(Stored data entries)
= = = = = = =

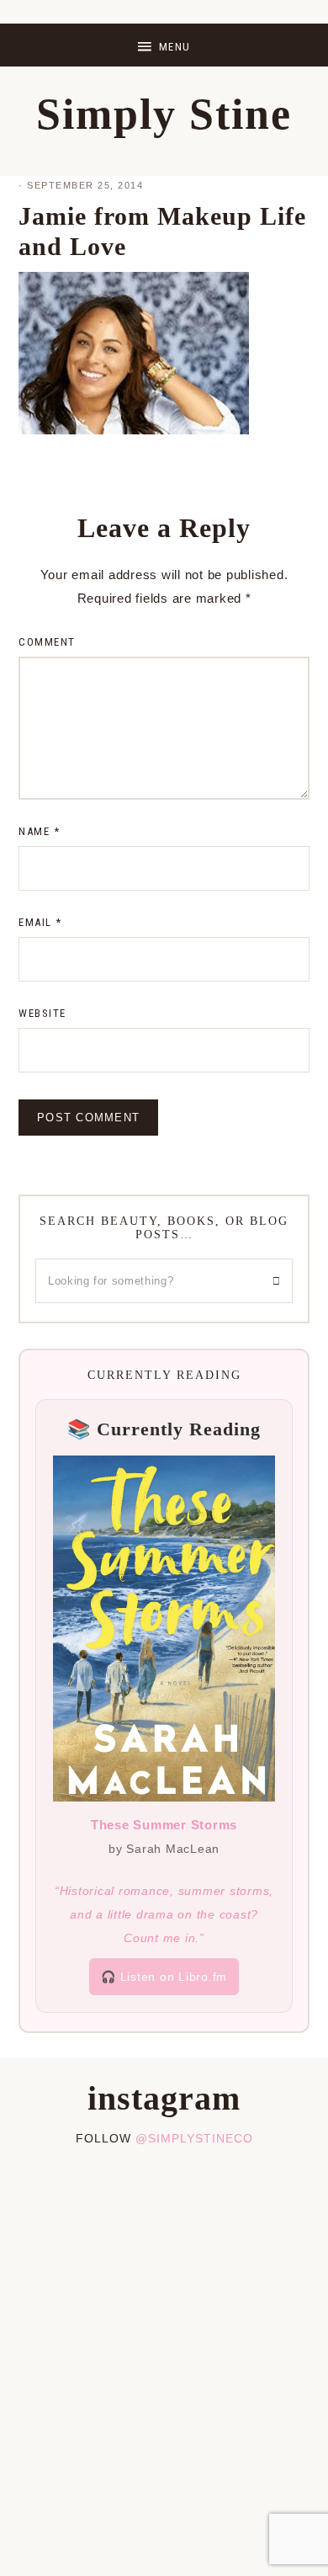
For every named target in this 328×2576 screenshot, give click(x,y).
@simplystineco (194, 2138)
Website (42, 1013)
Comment (47, 642)
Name (39, 831)
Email (40, 922)
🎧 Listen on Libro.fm (164, 1976)
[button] (164, 45)
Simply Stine (164, 114)
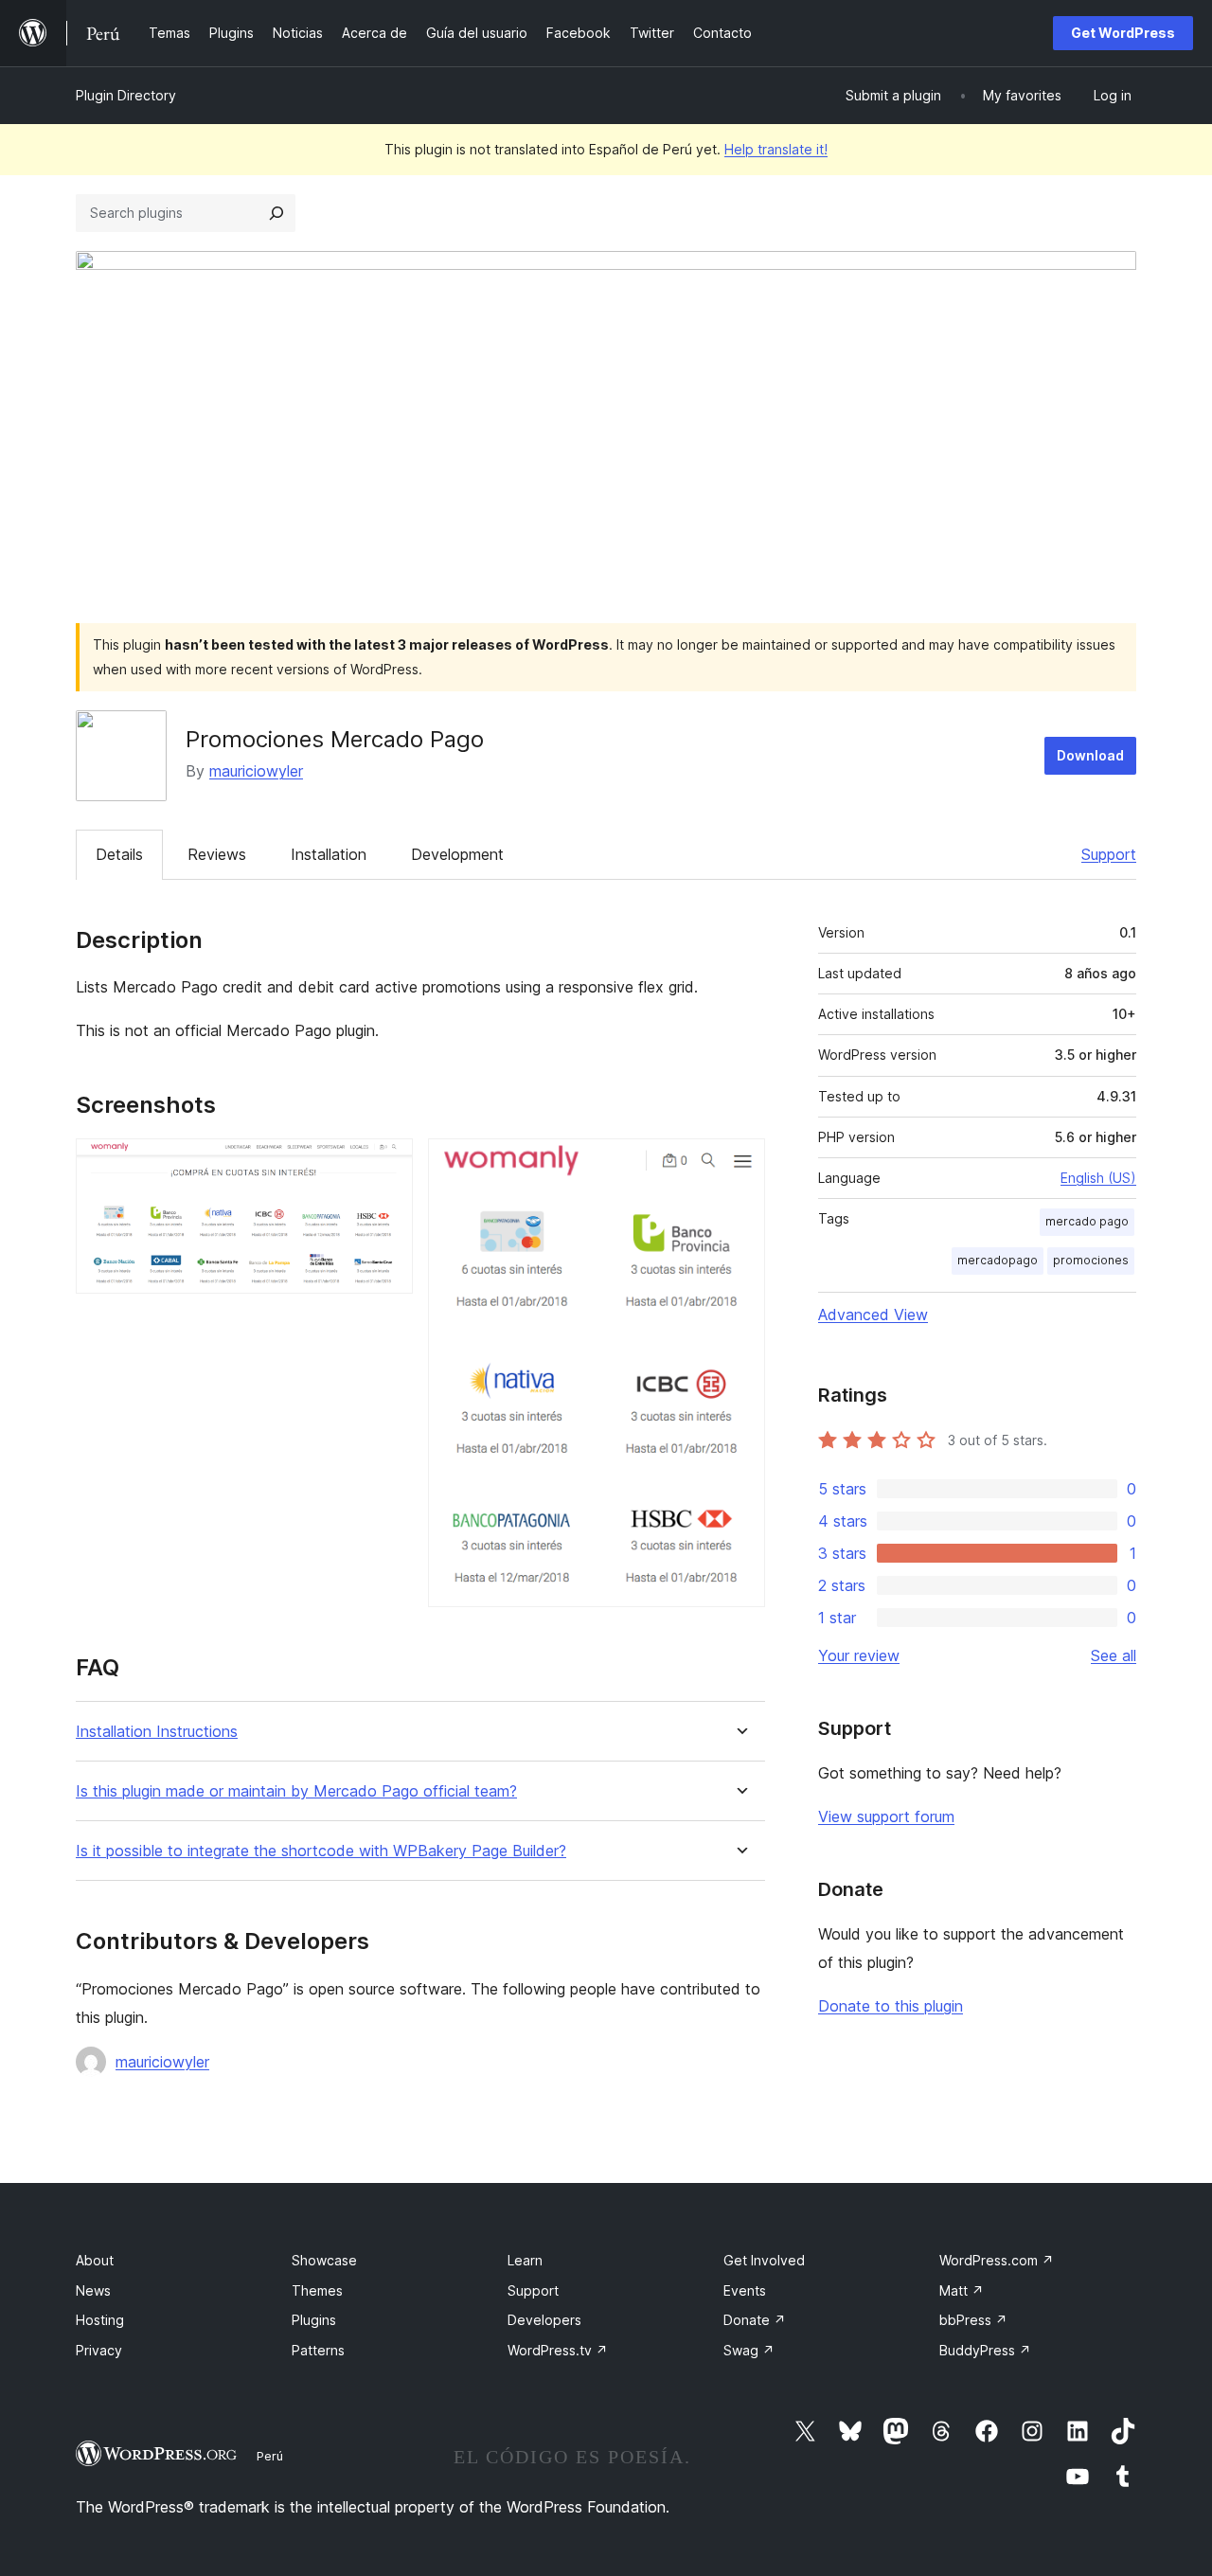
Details (119, 854)
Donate (754, 2320)
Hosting (100, 2320)
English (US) (1098, 1178)
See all (1113, 1655)
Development (457, 854)
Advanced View (873, 1314)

= = = = = = =

** Brief **
Copy, exactly as written, the lines above, beginning with the one that contains "Donate (754, 2320)" and ending with the last.

** Your solution **
Donate (754, 2320)
Hosting (100, 2320)
English (US) (1098, 1178)
See all (1113, 1655)
Development (457, 854)
Advanced View (873, 1314)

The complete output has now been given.